[Assigned task]
Continue the report on Medical Mutual's 2008 operating results from the point where it stops.

### Provided text

Medical Mutual is pleased to provide details of its operating
results for the year-ended December 31, 2008.
With 307 new claims filed for 2008, the Company has now
experienced five consecutive years with new claims activity significantly
below the historic high of 484 new claims filed in 2003.
Because the number of new claims significantly impacts expected
losses – and therefore premiums needed to cover expected losses
and operating costs – the persistence of this positive trend has
enabled the Company to stabilize and decrease coverage rates.
Domenic Restuccia, Medical Mutual’s Executive Vice
President and CFO, commented, “I’m very pleased with our solid
financial performance this past year. It’s important for our members
to know that because of our conservative investment philosophy,
the Company weathered the investment market’s steep
decline and maintained its financial stability. The Company is in
as strong a position as ever to meet all of its obligations now and
in the future as well as to weather the volatility inherent in the
medical professional liability industry.”
The bottom line – Medical Mutual realized net income of $6,196,000 for 2008. Other financial highlights for the yearended December 31, 2008 include:
- Pre-Tax Income: Income before taxes was $8,187,000. This compares to $12,534,000 in 2007.
- Pre-Tax Operating Income: Pre-tax operating income (ignoring capital gains/losses) was $11,217,000 compared to $17,822,000 reported at year-end 2007. The $6,605,000 decrease is primarily due to a $6,210,000 increase in loss and loss adjustment expenses. (The increase in loss and loss adjustment expenses is primarily due to a $3,917,000 decrease in drawdown of reserve redundancies for prior report years. An increase in actuarial expected ultimate losses of $2,465,000 for the 2008 report year over 2007 contributed most of the remainder.)
- Dividend Declaration: A dividend of $3,857,000, paid out in the form of premium credits to eligible policyholders in Maine, New Hampshire and Vermont, reflects one of the greatest benefits of a mutual company like ours – the ability to return excess premiums collected to member insureds when claims and investment results prove to be better than expected.

######
### Material provided

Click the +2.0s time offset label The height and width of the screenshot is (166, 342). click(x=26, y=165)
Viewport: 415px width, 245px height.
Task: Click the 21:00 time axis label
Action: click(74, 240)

######

[Exercise response]
- Net Earned Premiums: Net earned premiums increased $756,000 to $41,763,000 from $41,007,000 reported in 2007 primarily because of a decrease in reserves set aside for free tails in the event of death, disability or retirement.
- Losses on Claims: Losses were $20,956,000, a 25.25 percent increase from the $16,731,000 reported in 2007. The increase was primarily due to a decrease in drawdown of reserve redundancies for prior report years.
- Insurance Operations: The Company reported a $4,032,000 underwriting gain in 2008 which is significantly less than the $10,080,000 gain reported in 2007. The primary difference between the two years is the reduction in drawdown of reserves for prior report years.
- Investment Income: Investment income decreased $567,000 to $7,100,000 from the $7,667,000 reported at year-end 2007 because of a much higher balance invested in tax exempt securities. The benefit of investments in tax exempts is reflected in lower income tax expense than would otherwise have been reported. The overall portfolio yield was 4.1% in 2008 on a fully taxable equivalent basis.
- Surplus: Surplus decreased $2,963,000 to $79,462,000 from $82,727,000 reported in 2007 primarily because of the dividend declared in the first quarter in 2008 based on 2007 yearend operating results. A decline in the value of the equity portfolio also contributed to the decrease.